There are many extraordinary chunks of dialogue in the show, notably every word that comes out of the mouth of Al Swearengen, Milch's heavily swearing antihero. As delivered by actor Ian McShane, Swearengen's lines are Shakespearean-toned exercises in hidden agenda, self-loathing, and power lust. Similarly, the circular verbiage of Deadwood mayor E. B. Farnum (William Sanderson) is brilliantly comic, and the laconic speaking style of Doc Cochran (Brad Dourif) is poignantly drenched in torment. Taken as individual pieces of writing, these and other characterizations are as rich as anything on TV.

But the scene-to-scene and character-to-character relationships fall short.
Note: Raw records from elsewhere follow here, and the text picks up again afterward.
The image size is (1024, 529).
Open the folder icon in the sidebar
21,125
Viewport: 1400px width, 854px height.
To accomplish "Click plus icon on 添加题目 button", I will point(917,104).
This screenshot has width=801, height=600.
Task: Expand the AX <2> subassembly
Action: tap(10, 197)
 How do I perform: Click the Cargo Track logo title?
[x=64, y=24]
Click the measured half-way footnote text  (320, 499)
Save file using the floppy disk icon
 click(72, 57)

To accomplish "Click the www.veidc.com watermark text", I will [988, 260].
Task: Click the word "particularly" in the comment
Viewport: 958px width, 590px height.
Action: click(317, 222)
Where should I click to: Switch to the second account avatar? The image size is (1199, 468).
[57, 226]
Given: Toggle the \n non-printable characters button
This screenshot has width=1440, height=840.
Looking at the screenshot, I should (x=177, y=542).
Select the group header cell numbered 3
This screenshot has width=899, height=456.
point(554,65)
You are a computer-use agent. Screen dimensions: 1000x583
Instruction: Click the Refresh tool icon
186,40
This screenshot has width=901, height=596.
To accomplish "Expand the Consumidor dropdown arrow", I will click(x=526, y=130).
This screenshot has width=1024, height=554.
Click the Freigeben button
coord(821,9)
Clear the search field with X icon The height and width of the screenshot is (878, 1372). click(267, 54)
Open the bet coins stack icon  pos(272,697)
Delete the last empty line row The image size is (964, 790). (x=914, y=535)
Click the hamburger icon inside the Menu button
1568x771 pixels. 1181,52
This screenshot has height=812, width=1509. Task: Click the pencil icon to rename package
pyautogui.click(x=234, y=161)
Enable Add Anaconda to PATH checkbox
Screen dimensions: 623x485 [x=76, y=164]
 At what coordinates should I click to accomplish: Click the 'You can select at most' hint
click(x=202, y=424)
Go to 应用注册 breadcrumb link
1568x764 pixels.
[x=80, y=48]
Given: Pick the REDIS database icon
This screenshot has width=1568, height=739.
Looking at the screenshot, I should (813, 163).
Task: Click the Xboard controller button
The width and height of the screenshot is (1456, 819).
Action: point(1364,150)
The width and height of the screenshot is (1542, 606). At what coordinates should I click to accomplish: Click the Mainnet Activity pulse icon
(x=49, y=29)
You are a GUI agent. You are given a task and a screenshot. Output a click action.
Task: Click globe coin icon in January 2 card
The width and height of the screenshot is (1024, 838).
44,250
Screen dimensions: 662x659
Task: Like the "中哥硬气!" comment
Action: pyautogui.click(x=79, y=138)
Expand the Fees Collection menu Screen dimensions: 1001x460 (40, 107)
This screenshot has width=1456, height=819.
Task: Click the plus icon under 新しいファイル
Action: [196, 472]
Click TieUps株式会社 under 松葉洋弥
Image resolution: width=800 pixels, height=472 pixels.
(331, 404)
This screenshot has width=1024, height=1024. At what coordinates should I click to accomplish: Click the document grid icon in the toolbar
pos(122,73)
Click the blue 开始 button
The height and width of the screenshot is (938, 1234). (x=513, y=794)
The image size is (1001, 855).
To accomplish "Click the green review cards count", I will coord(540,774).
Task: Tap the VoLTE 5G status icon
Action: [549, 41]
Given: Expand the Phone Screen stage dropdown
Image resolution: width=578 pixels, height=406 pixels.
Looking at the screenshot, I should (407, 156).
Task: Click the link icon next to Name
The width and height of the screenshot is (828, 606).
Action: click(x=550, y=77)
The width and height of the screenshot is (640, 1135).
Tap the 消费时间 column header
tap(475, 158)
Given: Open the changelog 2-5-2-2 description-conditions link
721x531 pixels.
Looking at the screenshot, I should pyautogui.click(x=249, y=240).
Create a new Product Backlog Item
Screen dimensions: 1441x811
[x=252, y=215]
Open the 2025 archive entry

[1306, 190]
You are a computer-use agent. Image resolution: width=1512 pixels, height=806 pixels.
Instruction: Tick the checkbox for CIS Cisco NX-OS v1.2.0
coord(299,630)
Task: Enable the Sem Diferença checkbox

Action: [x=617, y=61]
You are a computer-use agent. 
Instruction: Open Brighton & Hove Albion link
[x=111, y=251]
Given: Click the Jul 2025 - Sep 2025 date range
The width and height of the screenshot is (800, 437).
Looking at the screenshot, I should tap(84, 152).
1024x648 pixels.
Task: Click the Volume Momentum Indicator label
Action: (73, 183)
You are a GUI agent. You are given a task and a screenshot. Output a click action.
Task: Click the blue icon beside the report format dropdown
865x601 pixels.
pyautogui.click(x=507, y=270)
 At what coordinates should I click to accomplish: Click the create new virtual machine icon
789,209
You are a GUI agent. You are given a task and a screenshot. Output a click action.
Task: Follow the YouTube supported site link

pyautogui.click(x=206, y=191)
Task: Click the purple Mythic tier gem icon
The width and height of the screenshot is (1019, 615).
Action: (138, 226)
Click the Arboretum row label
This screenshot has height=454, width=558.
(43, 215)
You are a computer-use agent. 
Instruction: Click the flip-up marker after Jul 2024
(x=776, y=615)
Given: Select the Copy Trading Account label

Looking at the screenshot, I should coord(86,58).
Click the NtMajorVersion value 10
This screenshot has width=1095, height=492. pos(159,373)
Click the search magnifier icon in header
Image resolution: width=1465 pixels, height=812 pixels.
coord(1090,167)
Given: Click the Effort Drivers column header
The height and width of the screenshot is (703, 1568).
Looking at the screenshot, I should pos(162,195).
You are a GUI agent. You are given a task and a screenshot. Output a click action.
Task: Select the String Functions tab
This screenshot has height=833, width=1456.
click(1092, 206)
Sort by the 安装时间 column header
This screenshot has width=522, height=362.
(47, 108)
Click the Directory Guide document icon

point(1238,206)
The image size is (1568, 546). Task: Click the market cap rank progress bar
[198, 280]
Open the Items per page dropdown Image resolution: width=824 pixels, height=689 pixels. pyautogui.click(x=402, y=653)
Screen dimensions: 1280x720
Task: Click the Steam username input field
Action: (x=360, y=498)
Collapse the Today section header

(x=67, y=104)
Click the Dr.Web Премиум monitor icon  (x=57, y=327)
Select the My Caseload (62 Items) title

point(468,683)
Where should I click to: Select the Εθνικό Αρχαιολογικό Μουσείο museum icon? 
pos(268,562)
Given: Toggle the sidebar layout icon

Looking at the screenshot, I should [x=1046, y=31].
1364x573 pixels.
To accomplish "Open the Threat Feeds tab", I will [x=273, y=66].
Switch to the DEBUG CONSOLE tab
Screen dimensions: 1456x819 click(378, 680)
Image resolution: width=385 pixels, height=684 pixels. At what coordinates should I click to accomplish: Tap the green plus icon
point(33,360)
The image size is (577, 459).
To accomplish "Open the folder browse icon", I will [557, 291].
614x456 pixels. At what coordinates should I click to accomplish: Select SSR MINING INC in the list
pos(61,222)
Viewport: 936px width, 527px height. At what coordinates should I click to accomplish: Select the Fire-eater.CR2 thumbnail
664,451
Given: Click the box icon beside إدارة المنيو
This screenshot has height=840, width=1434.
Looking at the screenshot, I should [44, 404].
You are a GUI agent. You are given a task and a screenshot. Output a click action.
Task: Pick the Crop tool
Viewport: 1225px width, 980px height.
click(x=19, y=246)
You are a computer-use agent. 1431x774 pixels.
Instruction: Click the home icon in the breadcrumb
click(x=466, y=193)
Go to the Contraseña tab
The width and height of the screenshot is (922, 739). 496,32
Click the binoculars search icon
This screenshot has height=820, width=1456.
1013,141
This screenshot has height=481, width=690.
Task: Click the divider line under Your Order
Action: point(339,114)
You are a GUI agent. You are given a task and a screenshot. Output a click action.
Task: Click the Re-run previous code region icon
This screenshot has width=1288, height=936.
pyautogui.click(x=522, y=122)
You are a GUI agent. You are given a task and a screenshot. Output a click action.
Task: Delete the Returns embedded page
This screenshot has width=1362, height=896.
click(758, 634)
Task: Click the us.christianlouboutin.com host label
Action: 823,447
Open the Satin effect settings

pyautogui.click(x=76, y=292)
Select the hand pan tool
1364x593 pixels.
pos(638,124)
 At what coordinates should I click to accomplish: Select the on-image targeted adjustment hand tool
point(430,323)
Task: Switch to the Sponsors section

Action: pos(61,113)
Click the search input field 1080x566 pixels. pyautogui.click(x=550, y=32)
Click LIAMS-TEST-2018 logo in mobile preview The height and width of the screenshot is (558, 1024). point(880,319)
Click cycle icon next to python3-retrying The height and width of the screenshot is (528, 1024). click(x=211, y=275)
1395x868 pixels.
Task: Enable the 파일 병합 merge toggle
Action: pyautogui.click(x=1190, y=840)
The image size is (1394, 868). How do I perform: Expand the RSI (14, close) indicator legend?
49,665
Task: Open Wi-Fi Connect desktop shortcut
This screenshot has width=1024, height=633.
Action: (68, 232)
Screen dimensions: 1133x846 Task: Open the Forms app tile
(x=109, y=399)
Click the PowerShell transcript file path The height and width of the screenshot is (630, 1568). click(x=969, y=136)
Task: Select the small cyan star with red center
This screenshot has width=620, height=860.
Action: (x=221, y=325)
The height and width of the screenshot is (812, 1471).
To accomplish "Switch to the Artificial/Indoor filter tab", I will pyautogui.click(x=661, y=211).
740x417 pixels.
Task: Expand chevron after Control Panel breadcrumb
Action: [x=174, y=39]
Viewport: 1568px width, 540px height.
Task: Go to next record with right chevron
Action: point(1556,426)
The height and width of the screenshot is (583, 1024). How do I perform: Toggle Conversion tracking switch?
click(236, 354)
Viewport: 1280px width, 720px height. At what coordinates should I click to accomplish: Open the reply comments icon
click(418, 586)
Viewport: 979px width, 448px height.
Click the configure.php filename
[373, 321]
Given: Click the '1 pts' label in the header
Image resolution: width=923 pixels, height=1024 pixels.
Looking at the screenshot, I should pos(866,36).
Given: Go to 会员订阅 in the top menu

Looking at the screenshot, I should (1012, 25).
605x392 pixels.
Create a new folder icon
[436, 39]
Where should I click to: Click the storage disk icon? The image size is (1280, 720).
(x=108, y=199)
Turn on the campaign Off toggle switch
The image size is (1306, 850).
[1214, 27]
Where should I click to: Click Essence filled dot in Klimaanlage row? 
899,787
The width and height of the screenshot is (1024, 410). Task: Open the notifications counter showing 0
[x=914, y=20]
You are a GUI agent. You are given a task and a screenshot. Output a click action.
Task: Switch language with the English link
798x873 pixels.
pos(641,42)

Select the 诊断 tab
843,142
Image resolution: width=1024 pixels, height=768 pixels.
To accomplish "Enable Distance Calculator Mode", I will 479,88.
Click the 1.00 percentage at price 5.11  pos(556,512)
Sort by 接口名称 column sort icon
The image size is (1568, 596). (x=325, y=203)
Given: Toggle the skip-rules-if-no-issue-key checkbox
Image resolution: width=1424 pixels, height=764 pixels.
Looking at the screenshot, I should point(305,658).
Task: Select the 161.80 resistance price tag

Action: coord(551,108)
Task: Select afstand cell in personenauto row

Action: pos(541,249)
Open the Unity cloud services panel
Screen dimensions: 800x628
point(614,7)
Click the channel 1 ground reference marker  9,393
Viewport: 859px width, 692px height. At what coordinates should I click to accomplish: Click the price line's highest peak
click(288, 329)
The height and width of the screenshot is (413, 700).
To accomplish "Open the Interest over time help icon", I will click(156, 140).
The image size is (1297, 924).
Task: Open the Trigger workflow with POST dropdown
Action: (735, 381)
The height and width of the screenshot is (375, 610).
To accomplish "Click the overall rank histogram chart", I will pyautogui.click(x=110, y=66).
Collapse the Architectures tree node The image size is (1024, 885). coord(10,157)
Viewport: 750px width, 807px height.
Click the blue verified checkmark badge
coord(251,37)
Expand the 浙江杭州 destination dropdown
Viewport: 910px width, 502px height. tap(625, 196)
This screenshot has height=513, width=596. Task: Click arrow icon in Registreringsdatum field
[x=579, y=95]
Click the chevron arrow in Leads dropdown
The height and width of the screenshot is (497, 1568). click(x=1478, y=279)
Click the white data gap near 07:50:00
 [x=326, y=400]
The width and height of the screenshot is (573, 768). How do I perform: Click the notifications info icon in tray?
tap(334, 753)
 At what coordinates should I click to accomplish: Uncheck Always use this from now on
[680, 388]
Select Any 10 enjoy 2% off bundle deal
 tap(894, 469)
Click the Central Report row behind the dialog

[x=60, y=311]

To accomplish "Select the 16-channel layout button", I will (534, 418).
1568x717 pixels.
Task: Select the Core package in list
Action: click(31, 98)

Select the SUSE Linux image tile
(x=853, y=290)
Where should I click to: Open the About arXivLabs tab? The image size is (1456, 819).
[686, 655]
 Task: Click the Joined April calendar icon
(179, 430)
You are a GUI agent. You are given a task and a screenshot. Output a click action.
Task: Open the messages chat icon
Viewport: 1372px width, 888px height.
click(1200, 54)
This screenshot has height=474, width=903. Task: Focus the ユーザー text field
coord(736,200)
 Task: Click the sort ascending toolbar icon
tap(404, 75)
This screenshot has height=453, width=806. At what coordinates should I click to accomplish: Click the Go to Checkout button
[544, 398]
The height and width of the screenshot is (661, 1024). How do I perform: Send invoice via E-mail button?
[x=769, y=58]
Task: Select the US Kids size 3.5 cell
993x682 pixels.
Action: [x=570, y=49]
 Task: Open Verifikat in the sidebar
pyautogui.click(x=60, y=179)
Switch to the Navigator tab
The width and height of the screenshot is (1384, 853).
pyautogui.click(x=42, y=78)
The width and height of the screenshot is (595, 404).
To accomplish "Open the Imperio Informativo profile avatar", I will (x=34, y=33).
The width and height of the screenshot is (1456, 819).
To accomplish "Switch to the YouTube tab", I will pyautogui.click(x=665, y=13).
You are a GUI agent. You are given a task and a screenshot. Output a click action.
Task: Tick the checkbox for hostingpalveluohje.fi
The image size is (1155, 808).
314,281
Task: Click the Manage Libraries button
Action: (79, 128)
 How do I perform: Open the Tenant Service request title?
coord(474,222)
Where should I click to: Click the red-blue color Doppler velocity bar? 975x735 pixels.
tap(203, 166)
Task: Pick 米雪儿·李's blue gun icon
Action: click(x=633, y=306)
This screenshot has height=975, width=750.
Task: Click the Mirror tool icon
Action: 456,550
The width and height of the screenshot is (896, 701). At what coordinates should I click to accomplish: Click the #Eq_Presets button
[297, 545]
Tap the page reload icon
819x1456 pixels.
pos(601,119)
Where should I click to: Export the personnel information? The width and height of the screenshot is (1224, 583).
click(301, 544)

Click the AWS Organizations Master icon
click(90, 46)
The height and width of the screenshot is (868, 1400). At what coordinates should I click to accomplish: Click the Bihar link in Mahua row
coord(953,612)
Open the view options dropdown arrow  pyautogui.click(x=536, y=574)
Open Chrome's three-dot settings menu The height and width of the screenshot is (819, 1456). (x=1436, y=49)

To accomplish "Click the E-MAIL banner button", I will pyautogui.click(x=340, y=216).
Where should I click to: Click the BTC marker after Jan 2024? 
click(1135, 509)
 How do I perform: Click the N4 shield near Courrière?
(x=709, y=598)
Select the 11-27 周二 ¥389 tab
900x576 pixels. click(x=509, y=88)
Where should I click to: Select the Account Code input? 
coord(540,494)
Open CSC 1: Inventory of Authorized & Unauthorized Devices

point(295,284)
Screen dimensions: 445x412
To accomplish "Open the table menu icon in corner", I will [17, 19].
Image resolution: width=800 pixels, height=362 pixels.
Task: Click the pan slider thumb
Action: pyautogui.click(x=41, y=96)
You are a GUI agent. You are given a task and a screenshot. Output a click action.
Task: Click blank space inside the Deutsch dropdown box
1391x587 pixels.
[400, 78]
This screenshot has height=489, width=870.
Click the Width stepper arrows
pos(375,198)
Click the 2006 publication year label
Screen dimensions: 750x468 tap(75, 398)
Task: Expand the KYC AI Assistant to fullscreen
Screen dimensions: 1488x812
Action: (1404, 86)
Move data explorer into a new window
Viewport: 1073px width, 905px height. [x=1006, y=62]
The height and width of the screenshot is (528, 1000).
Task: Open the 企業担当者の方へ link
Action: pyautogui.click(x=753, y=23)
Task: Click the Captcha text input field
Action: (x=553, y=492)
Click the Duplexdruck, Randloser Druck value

While Milch artfully re-creates a sense of frontier chaos in the viewer by leaving plot connectors loose, he also impedes the storytelling flow. If you're the kind of viewer who needs to understand each and every moment, then you might have a hard time giving in to the show's skimming-stone progress.

In a vivid profile of Milch in a February issue of The New Yorker, the co-creator of ''NYPD Blue" describes his writing process: ''I try consciously to frustrate the impulse to think about a scene before I sit down to it." And this approach is probably what gives his dialogue such bracing immediacy. But in presenting his collection of intensely imagined scenes, he sometimes doesn't step back to connect the dots and add an overall shape. Character motivations and even a basic who's who are sometimes left a shade too hazy.

''The Wire" has tended to err in the same direction. It's an amazing amalgam of characters, and each of its three seasons has built steadily and logically. But creator David Simon requires a degree of effort that sometimes threatens his fictional magic -- the viewer's ability to get lost in his gritty, morally warped Baltimore world. On ''Homicide: Life on the Street," writer-producer Simon asked viewers to think, but not to struggle. That show let you in, then pushed you to ponder. On ''The Wire," the narrative obliqueness doesn't always let you in, keeping the show's audience dangerously small. The plot does add up, unlike HBO's gaudy exercise in intellectual futility, ''Carnivale," but still, it can require a little too much strain.

So many critics have praised ''The Wire" as the closest thing to a book on TV -- a supreme compliment, but one with a double edge. TV is TV, not literature, and it drives forward at its own pace. There's nothing wrong with asking us to piece a puzzle together, but only when we have a fair chance of succeeding at it. Shows like ''Deadwood" and ''The Wire" deserve the critical applause that is lavished on them; they expect us to watch closely. But sometimes they're too coy as they dodge clear understanding.

As ''The Sopranos" has proved, TV doesn't have to be stupid and obvious to be popular. And it doesn't have to be withholding to convince us it's great.